(Collection entries)
******

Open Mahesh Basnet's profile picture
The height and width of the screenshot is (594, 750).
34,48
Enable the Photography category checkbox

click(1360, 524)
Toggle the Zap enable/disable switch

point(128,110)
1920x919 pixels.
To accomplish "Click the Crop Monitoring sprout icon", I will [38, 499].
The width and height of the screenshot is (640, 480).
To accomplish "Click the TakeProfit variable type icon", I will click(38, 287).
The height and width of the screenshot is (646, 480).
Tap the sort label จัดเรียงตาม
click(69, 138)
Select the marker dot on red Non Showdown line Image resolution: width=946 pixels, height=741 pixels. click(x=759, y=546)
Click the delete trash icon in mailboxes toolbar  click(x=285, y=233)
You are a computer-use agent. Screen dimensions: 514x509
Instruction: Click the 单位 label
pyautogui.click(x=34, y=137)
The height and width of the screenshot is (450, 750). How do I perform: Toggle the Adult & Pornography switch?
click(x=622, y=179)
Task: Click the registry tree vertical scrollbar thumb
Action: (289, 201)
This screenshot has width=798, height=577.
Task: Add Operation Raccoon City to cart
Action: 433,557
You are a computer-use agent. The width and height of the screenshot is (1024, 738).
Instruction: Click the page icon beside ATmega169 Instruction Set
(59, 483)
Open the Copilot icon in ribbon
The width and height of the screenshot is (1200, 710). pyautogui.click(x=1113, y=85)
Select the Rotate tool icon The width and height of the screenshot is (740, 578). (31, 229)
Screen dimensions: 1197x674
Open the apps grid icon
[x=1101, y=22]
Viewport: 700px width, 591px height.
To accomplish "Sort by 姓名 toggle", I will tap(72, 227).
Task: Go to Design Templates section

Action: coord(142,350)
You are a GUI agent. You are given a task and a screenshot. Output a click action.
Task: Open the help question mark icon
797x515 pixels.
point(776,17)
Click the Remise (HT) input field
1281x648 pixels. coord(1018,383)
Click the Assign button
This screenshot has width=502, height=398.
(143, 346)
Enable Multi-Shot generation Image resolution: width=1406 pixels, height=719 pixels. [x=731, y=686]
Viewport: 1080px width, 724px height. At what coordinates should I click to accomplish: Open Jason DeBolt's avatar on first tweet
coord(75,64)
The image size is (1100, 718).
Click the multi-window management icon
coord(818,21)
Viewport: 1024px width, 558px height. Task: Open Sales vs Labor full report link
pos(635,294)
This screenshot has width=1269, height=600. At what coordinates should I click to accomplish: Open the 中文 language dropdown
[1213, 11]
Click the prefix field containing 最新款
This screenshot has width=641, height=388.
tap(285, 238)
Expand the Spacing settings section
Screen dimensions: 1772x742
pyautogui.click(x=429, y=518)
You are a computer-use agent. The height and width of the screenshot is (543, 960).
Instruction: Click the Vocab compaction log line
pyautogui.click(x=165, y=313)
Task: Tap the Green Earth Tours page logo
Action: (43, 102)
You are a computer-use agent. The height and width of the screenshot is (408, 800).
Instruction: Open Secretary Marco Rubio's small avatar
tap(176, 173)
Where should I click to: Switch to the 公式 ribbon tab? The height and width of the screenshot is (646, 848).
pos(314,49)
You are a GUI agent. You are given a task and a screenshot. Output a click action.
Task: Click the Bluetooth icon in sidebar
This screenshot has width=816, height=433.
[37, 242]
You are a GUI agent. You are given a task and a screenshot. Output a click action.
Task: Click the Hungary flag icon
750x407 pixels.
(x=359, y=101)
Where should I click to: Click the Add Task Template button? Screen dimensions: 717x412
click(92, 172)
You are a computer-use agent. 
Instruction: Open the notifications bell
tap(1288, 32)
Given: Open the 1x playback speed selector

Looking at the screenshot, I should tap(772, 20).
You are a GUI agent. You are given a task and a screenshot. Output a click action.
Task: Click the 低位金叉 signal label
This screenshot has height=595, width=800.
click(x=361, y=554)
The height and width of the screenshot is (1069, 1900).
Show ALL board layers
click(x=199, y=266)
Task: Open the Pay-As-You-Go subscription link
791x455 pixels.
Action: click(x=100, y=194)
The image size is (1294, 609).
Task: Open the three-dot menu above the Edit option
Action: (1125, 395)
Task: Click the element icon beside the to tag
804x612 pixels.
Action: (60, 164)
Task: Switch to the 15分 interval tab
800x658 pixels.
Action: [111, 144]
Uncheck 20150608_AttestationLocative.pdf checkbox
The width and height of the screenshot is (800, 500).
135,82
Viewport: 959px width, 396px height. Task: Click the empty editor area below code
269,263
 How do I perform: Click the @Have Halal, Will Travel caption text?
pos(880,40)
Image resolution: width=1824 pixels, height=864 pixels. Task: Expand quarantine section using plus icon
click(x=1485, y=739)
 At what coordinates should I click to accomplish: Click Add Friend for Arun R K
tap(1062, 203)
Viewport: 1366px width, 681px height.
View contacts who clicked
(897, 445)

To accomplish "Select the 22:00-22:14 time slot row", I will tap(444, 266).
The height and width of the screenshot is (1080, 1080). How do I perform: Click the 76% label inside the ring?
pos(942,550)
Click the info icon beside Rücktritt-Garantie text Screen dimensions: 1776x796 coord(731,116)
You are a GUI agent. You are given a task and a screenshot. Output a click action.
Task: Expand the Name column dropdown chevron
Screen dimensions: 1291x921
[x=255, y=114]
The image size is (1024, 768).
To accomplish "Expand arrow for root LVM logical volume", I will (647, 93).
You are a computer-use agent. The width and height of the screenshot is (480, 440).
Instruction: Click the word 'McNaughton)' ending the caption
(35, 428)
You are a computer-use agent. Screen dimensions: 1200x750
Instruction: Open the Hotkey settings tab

******

# About this exercise:
Exactly as they appear above, write out all of the lines.

# Result:
Open Mahesh Basnet's profile picture
The height and width of the screenshot is (594, 750).
34,48
Enable the Photography category checkbox

click(1360, 524)
Toggle the Zap enable/disable switch

point(128,110)
1920x919 pixels.
To accomplish "Click the Crop Monitoring sprout icon", I will [38, 499].
The width and height of the screenshot is (640, 480).
To accomplish "Click the TakeProfit variable type icon", I will click(38, 287).
The height and width of the screenshot is (646, 480).
Tap the sort label จัดเรียงตาม
click(69, 138)
Select the marker dot on red Non Showdown line Image resolution: width=946 pixels, height=741 pixels. click(x=759, y=546)
Click the delete trash icon in mailboxes toolbar  click(x=285, y=233)
You are a computer-use agent. Screen dimensions: 514x509
Instruction: Click the 单位 label
pyautogui.click(x=34, y=137)
The height and width of the screenshot is (450, 750). How do I perform: Toggle the Adult & Pornography switch?
click(x=622, y=179)
Task: Click the registry tree vertical scrollbar thumb
Action: (289, 201)
This screenshot has width=798, height=577.
Task: Add Operation Raccoon City to cart
Action: 433,557
You are a computer-use agent. The width and height of the screenshot is (1024, 738).
Instruction: Click the page icon beside ATmega169 Instruction Set
(59, 483)
Open the Copilot icon in ribbon
The width and height of the screenshot is (1200, 710). pyautogui.click(x=1113, y=85)
Select the Rotate tool icon The width and height of the screenshot is (740, 578). (31, 229)
Screen dimensions: 1197x674
Open the apps grid icon
[x=1101, y=22]
Viewport: 700px width, 591px height.
To accomplish "Sort by 姓名 toggle", I will tap(72, 227).
Task: Go to Design Templates section

Action: coord(142,350)
You are a GUI agent. You are given a task and a screenshot. Output a click action.
Task: Open the help question mark icon
797x515 pixels.
point(776,17)
Click the Remise (HT) input field
1281x648 pixels. coord(1018,383)
Click the Assign button
This screenshot has width=502, height=398.
(143, 346)
Enable Multi-Shot generation Image resolution: width=1406 pixels, height=719 pixels. [x=731, y=686]
Viewport: 1080px width, 724px height. At what coordinates should I click to accomplish: Open Jason DeBolt's avatar on first tweet
coord(75,64)
The image size is (1100, 718).
Click the multi-window management icon
coord(818,21)
Viewport: 1024px width, 558px height. Task: Open Sales vs Labor full report link
pos(635,294)
This screenshot has width=1269, height=600. At what coordinates should I click to accomplish: Open the 中文 language dropdown
[1213, 11]
Click the prefix field containing 最新款
This screenshot has width=641, height=388.
tap(285, 238)
Expand the Spacing settings section
Screen dimensions: 1772x742
pyautogui.click(x=429, y=518)
You are a computer-use agent. The height and width of the screenshot is (543, 960).
Instruction: Click the Vocab compaction log line
pyautogui.click(x=165, y=313)
Task: Tap the Green Earth Tours page logo
Action: (43, 102)
You are a computer-use agent. The height and width of the screenshot is (408, 800).
Instruction: Open Secretary Marco Rubio's small avatar
tap(176, 173)
Where should I click to: Switch to the 公式 ribbon tab? The height and width of the screenshot is (646, 848).
pos(314,49)
You are a GUI agent. You are given a task and a screenshot. Output a click action.
Task: Click the Bluetooth icon in sidebar
This screenshot has width=816, height=433.
[37, 242]
You are a GUI agent. You are given a task and a screenshot. Output a click action.
Task: Click the Hungary flag icon
750x407 pixels.
(x=359, y=101)
Where should I click to: Click the Add Task Template button? Screen dimensions: 717x412
click(92, 172)
You are a computer-use agent. 
Instruction: Open the notifications bell
tap(1288, 32)
Given: Open the 1x playback speed selector

Looking at the screenshot, I should tap(772, 20).
You are a GUI agent. You are given a task and a screenshot. Output a click action.
Task: Click the 低位金叉 signal label
This screenshot has height=595, width=800.
click(x=361, y=554)
The height and width of the screenshot is (1069, 1900).
Show ALL board layers
click(x=199, y=266)
Task: Open the Pay-As-You-Go subscription link
791x455 pixels.
Action: click(x=100, y=194)
The image size is (1294, 609).
Task: Open the three-dot menu above the Edit option
Action: (1125, 395)
Task: Click the element icon beside the to tag
804x612 pixels.
Action: (60, 164)
Task: Switch to the 15分 interval tab
800x658 pixels.
Action: [111, 144]
Uncheck 20150608_AttestationLocative.pdf checkbox
The width and height of the screenshot is (800, 500).
135,82
Viewport: 959px width, 396px height. Task: Click the empty editor area below code
269,263
 How do I perform: Click the @Have Halal, Will Travel caption text?
pos(880,40)
Image resolution: width=1824 pixels, height=864 pixels. Task: Expand quarantine section using plus icon
click(x=1485, y=739)
 At what coordinates should I click to accomplish: Click Add Friend for Arun R K
tap(1062, 203)
Viewport: 1366px width, 681px height.
View contacts who clicked
(897, 445)

To accomplish "Select the 22:00-22:14 time slot row", I will tap(444, 266).
The height and width of the screenshot is (1080, 1080). How do I perform: Click the 76% label inside the ring?
pos(942,550)
Click the info icon beside Rücktritt-Garantie text Screen dimensions: 1776x796 coord(731,116)
You are a GUI agent. You are given a task and a screenshot. Output a click action.
Task: Expand the Name column dropdown chevron
Screen dimensions: 1291x921
[x=255, y=114]
The image size is (1024, 768).
To accomplish "Expand arrow for root LVM logical volume", I will (647, 93).
You are a computer-use agent. The width and height of the screenshot is (480, 440).
Instruction: Click the word 'McNaughton)' ending the caption
(35, 428)
You are a computer-use agent. Screen dimensions: 1200x750
Instruction: Open the Hotkey settings tab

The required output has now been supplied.